Un ambiguo revival (S.L.L.)


Da un giornalaio del mio natìo borgo selvaggio, Campobello di Licata, ho trovato esposti una ventina di libri di tradizioni popolari e di varia etnografia sul paese e su altri vicini: lingua, proverbi, usi matrimoniali, filastrocche, ninne nanne, briganti e ladruncoli. Ho notato poi, in questo mese di soggiorno, che in occasione della tradizionale festa della Madonna, della imitata “notte bianca” e di una ridicola “notte rosa”, si sono esibiti due o tre nuovi gruppi musicali che fanno folk locale. Il lessico caratteristico del vernacolo ormai lo conoscono solo i molto vecchi o gli emigrati da lungo tempo e perciò i testi sono inevitabilmente un po’ aggiustati; ma, nonostante i limiti di filologia, è evidente un vero e proprio revival che sembra contrastare, in piccola parte, l’omologazione culturale e musicale provocata dallo strapotere universale delle majors.
Quanto avviene ricorda gli ultimi anni 60 e i 70. Anche allora c’era una corsa a riappropriarsi della tradizione, nascevano gruppi musicali e teatrali, trasmissioni radiofoniche, festival incentrati sul folklore e sul dialetto. Ma c’è una differenza di fondo nelle motivazioni. Quella ricerca era orientata dalle sollecitazioni di Gramsci, e poi di De Martino, Bosio, Pasolini, del Canzoniere italiano, di Dario Fo, di Mao perfino.
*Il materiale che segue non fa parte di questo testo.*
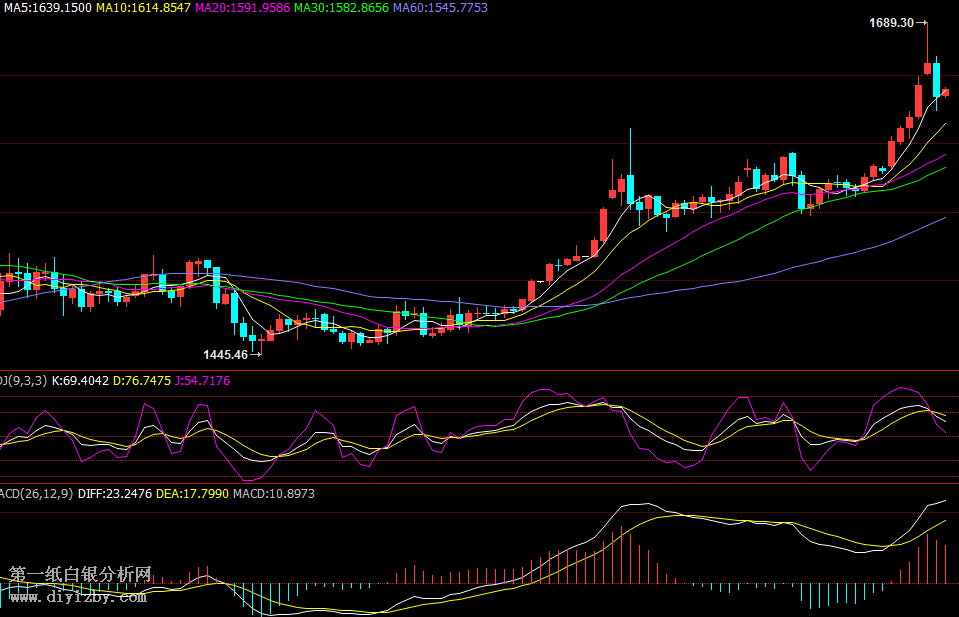Click the K:69.4042 value in KDJ panel

point(80,381)
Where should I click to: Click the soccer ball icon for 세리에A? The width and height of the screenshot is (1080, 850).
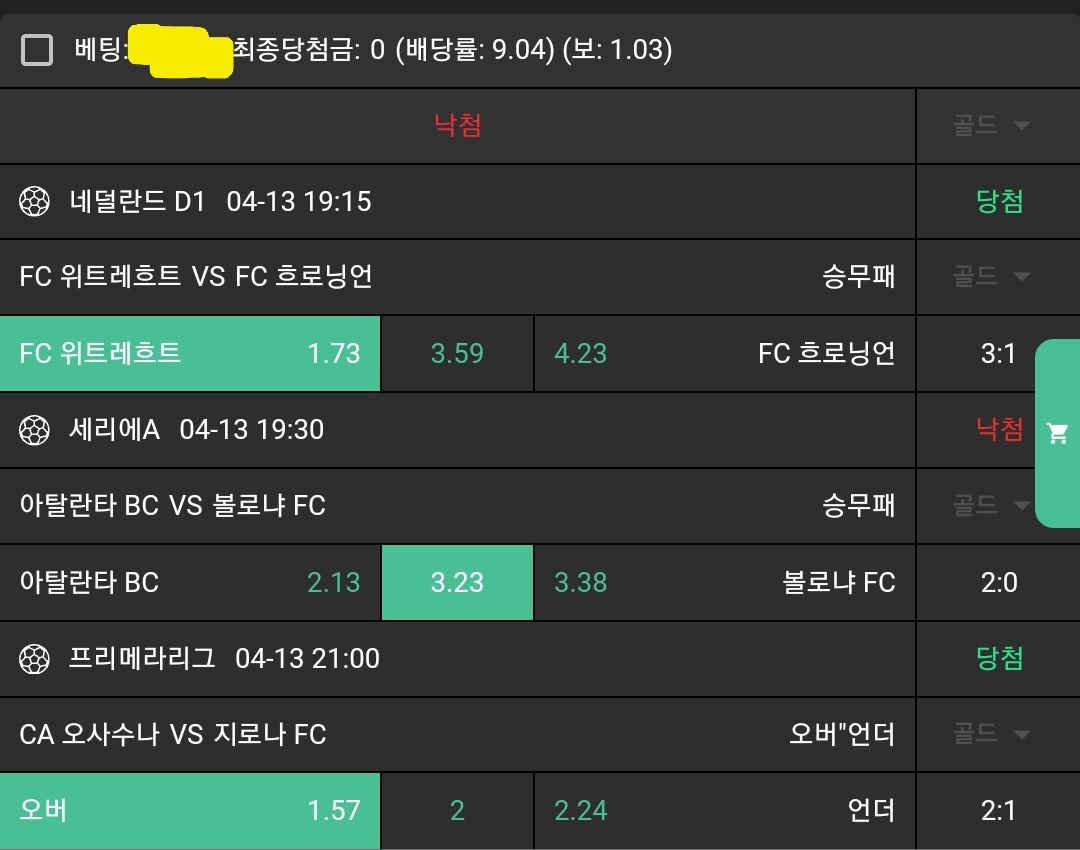pyautogui.click(x=34, y=430)
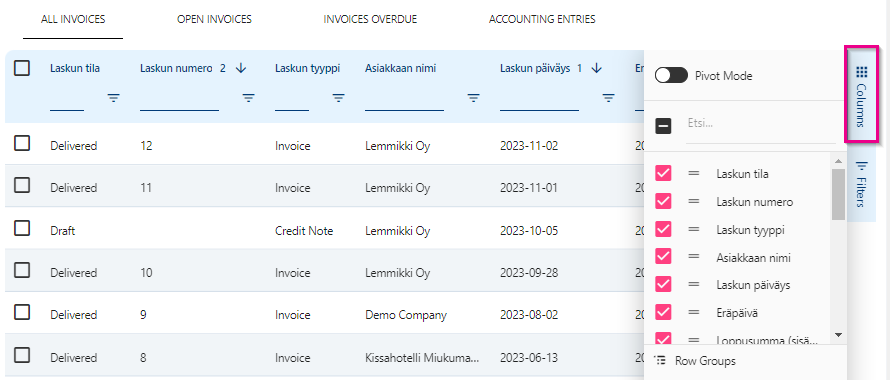Image resolution: width=890 pixels, height=380 pixels.
Task: Select the header select-all checkbox
Action: coord(22,69)
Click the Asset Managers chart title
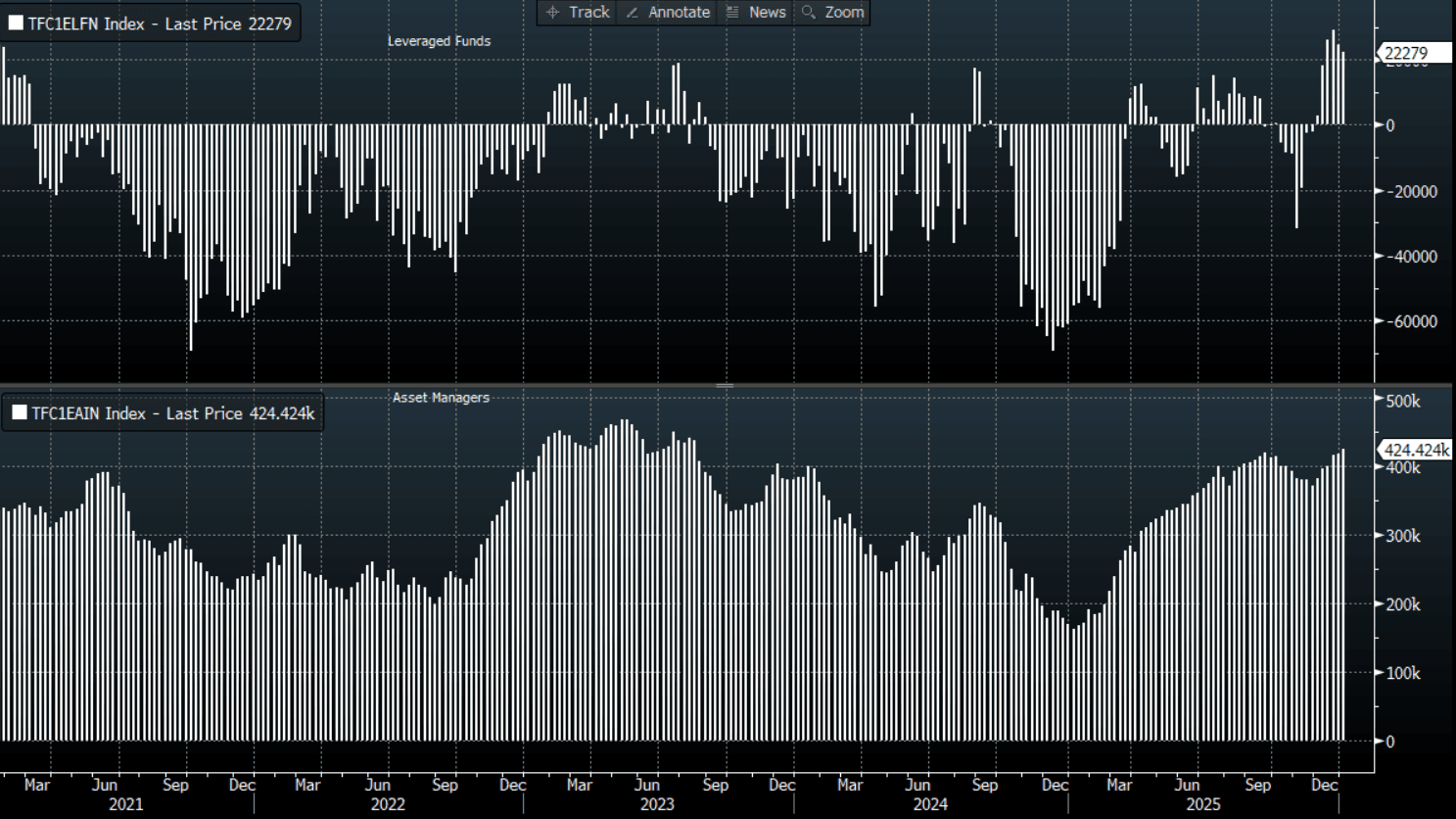Image resolution: width=1456 pixels, height=819 pixels. [441, 398]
Si cercava nei canti tradizionali e nello studio del mondo popolare, specie contadino, l’autonomia delle classi subalterne, si voleva rintracciare non solo un “altro suono”, ma anche un’altra concezione del mondo, alternativa al sistema di valori che dominava la civiltà borghese, e di essa si esaltavano gli elementi di resistenza e di ribellione allo sfruttamento e all’oppressione.
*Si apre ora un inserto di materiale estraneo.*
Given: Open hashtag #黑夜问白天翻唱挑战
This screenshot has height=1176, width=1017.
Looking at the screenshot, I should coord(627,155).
Oggi, invece, sembra che tutto sia proteso alla valorizzazione di una identità territoriale, se non etnica, senza nessuna distinzione di classe. Questi ragazzi parlano di Rosa Balistreri, che è un po’ il loro nume tutelare, e, poiché era della zona, ne recuperano religiosamente il repertorio, ma non ricordano mai che era comunista. Succede che nel presentare i testi parlino anche di Peppino Impastato, ma nelle loro parole egli appare come un giovane siciliano coraggioso che combatteva contro la mafia per la legalità, come un amico dei carabinieri non come un militante rivoluzionario. 
Durerà così ancora per un po’. Tocca a noi che siamo rimasti scontare, anche sopportando queste falsificazioni ed omissioni, tutti gli errori (e anche i crimini) del comunismo novecentesco.